# STORED DATA
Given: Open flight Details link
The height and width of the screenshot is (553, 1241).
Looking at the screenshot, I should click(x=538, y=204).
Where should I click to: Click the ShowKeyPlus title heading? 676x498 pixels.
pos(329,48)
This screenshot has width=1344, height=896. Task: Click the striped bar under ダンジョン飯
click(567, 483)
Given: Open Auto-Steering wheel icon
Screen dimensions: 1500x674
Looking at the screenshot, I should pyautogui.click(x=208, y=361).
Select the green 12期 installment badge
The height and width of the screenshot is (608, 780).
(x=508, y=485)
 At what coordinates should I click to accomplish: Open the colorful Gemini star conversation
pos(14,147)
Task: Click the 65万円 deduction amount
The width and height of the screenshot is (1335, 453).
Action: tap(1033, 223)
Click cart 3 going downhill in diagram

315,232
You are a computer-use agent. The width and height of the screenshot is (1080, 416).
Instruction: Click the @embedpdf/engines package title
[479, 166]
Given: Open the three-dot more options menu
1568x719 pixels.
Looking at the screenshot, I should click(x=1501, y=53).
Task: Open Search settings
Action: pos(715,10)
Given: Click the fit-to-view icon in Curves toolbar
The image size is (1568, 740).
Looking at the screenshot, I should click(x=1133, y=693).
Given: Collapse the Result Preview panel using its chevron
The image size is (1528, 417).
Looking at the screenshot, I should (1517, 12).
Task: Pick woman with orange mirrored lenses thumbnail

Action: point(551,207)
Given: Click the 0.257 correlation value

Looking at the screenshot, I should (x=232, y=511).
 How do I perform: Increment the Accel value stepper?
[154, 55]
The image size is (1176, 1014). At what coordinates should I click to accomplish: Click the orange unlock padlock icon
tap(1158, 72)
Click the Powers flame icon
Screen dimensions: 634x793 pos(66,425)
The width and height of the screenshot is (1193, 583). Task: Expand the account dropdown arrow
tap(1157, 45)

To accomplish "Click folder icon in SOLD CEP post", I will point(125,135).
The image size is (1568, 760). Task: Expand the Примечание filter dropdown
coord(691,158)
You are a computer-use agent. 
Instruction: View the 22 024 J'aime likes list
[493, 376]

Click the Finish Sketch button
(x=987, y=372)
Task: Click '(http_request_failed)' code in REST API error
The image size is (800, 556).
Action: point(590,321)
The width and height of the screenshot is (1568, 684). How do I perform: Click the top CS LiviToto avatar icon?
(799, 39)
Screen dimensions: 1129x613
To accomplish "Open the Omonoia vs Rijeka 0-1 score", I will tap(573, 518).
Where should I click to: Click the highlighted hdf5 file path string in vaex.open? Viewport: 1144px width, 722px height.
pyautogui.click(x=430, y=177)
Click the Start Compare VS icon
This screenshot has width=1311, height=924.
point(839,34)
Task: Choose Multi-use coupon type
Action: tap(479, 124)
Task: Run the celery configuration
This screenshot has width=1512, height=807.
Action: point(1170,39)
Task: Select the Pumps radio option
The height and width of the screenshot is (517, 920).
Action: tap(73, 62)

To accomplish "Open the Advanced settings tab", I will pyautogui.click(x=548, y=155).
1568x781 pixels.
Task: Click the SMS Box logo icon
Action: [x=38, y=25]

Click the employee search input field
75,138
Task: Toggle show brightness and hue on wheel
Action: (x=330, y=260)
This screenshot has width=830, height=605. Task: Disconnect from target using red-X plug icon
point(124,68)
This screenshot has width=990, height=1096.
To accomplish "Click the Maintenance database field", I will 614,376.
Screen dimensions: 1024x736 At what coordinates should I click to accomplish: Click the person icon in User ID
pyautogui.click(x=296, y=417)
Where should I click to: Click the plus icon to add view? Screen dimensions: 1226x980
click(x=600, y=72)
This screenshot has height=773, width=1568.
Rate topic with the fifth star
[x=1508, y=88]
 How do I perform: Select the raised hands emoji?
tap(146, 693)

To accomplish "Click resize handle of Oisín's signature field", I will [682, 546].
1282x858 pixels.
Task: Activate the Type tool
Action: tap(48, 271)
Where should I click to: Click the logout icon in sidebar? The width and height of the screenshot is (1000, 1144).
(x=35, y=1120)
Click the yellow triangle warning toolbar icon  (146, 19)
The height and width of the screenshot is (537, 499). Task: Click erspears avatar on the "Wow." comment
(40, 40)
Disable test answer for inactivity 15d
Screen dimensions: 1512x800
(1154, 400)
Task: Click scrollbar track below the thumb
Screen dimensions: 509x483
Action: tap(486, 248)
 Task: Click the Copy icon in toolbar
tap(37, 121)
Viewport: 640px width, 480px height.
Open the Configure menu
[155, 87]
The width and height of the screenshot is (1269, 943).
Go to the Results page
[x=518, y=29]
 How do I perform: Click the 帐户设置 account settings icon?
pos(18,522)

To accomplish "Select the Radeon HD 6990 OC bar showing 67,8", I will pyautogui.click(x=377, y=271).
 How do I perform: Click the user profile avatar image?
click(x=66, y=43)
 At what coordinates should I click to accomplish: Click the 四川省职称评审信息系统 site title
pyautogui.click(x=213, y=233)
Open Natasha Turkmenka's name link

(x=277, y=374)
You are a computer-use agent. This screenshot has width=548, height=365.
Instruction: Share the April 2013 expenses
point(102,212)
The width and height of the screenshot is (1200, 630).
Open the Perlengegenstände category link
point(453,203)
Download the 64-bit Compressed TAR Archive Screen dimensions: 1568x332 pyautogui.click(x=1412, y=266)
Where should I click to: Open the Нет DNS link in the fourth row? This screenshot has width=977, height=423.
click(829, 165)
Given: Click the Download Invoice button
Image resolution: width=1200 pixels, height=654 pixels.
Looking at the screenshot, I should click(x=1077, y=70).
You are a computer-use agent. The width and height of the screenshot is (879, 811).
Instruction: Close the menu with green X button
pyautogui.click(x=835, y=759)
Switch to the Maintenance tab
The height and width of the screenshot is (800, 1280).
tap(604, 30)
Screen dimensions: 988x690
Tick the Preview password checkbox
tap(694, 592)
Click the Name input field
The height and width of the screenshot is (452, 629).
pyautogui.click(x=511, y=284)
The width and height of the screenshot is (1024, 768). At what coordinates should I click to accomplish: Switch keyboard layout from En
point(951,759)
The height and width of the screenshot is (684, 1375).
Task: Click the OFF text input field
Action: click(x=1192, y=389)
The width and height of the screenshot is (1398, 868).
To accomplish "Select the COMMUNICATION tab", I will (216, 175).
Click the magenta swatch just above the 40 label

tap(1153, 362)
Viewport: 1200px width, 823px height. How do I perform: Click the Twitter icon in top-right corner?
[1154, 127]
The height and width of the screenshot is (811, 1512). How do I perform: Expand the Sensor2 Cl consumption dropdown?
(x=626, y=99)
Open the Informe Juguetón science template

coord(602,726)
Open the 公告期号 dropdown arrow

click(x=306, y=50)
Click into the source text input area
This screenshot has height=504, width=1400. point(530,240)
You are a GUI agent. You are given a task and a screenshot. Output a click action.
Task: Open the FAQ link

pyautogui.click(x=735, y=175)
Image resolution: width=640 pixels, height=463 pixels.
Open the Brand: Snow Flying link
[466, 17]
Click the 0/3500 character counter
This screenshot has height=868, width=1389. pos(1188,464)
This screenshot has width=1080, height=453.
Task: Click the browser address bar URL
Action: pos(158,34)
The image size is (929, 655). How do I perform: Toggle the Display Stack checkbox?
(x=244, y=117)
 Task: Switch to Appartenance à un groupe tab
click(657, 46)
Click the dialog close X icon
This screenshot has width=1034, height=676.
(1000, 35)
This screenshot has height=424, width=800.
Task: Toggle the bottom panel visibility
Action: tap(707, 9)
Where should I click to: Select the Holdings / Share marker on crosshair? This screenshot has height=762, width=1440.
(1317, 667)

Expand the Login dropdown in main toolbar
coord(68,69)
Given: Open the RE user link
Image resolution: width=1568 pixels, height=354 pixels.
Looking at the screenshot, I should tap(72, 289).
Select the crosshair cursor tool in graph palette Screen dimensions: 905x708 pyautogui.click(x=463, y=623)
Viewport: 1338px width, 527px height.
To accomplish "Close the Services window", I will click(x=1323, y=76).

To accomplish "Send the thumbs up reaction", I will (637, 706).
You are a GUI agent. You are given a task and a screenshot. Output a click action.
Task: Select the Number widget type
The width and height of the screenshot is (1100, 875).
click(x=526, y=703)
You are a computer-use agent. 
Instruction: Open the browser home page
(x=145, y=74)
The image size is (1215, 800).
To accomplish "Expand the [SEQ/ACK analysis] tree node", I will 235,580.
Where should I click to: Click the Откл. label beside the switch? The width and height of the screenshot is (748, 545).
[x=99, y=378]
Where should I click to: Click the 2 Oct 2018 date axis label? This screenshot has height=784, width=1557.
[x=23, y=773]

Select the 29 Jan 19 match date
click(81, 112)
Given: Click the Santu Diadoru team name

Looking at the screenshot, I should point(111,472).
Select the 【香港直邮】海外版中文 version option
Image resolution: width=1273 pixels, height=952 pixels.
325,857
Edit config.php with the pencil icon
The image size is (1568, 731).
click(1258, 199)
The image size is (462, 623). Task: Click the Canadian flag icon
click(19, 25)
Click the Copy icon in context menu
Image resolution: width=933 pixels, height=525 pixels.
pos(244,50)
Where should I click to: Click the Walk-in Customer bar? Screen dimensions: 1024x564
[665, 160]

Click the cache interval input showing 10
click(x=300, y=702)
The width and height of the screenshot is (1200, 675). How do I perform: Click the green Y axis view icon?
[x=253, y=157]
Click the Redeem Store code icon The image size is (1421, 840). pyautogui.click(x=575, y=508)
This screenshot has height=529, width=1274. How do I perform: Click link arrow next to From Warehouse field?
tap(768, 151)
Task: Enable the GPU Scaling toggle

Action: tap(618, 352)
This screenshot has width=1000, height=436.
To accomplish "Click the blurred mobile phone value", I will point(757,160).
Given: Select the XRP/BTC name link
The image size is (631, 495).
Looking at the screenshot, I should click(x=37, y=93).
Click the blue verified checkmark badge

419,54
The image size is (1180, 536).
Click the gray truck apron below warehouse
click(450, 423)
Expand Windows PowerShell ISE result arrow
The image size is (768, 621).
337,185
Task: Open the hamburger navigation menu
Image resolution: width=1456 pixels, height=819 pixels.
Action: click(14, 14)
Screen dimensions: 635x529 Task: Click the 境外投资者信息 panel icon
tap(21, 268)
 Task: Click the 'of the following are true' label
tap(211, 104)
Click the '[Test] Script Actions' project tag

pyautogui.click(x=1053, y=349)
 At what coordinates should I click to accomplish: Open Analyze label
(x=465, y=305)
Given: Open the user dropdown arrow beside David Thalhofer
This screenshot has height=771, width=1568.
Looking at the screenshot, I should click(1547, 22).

# ASSIGNED TASK
Could you return exactly the stretch of the data above that starts at the line with "The height and width of the screenshot is (537, 499)." and ends at the line with "The width and height of the screenshot is (1200, 630).", both lines included?

# WRITTEN SOLUTION
The height and width of the screenshot is (537, 499). Task: Click erspears avatar on the "Wow." comment
(40, 40)
Disable test answer for inactivity 15d
Screen dimensions: 1512x800
(1154, 400)
Task: Click scrollbar track below the thumb
Screen dimensions: 509x483
Action: tap(486, 248)
 Task: Click the Copy icon in toolbar
tap(37, 121)
Viewport: 640px width, 480px height.
Open the Configure menu
[155, 87]
The width and height of the screenshot is (1269, 943).
Go to the Results page
[x=518, y=29]
 How do I perform: Click the 帐户设置 account settings icon?
pos(18,522)

To accomplish "Select the Radeon HD 6990 OC bar showing 67,8", I will pyautogui.click(x=377, y=271).
 How do I perform: Click the user profile avatar image?
click(x=66, y=43)
 At what coordinates should I click to accomplish: Click the 四川省职称评审信息系统 site title
pyautogui.click(x=213, y=233)
Open Natasha Turkmenka's name link

(x=277, y=374)
You are a computer-use agent. This screenshot has width=548, height=365.
Instruction: Share the April 2013 expenses
point(102,212)
The width and height of the screenshot is (1200, 630).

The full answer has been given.